Maddy rolled her eyes.

‘Bleach,’ Darren told his sister, as Sabri spooned the curry over the chopped chicken in four of the bowls and into her own empty one.

‘Say his little girl drank a bottle of bleach and she was dying and you saved her, Mum,’ Bethany chipped in. ‘And then he said to himself, one day, I’m going to leave that lovely woman all my money.’

‘I’m not sure I could save a child who’d drunk a bottle of bleach, sweetheart. OK, dinner’s ready. Jace, will you get that laptop off the table and find some knives and forks because I think our children have collectively lost their brains.’

‘I know what we can do, if it’s real,’ Darren said.

‘It’s not real.’ Sabri put the last bowl on the table. ‘Sit down, everyone.’

‘New car would be nice,’ Jason said, as he moved his laptop to the counter.
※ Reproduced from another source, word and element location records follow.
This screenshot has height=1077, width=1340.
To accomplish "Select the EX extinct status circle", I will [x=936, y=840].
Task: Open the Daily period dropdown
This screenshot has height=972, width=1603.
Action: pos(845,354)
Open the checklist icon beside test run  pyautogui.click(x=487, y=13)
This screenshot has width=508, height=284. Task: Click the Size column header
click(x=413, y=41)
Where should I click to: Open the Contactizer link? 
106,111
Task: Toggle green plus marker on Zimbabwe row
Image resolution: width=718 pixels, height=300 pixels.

It was still open on Logan Quick’s Wikipedia page. ‘Nothing fancy. Maybe one of the small Teslas.’

‘No, Dad, a Ferrari,’ said Darren.

‘We can go to India,’ Maddy said. ‘Find out where we came from.’
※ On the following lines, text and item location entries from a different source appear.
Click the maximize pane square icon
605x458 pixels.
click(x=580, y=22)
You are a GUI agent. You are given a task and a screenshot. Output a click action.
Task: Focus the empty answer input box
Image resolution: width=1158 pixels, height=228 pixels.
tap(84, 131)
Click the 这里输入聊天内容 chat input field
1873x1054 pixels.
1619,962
‘You come from Devon,’ Sabri told her. ‘The Royal Devon and Exeter Hospital. All of you.’

‘You know what I mean,’ Maddy argued.

‘Can I please have a pony?’ Bethany asked.

Another unbidden vision came into Sabri’s head: her bowl with its scant portion of food being hurled across the room, striking the window and falling with a broken clunk to the floor, because nothing short of that dramatic would convey to these idiots that she really, really wasn’t in the mood for this crap, tonight of all nights.

Only the sure and certain knowledge that only she would clean it up stayed her hand.

‘No, come on, guys, I know what we can do.’ Darren grabbed the rice bowl and started spooning it onto his plate. He’d take all of it if he wasn’t careful.

‘What, Darren?’ Sabri hadn’t meant to snap, but enough was enough. ‘What will we do in the entirely impossible event that a billionaire we’ve never heard of before today has left us some money?’

Darren’s eyes opened wider; his face took on a pinched look, the one his mother recognised from when he was much younger. When he was about to cry.

‘I only meant …’

‘What?’ she snapped again, too angry to back down.

‘You could go back to medical school,’ he finished. ‘Be a doctor, like you always wanted.’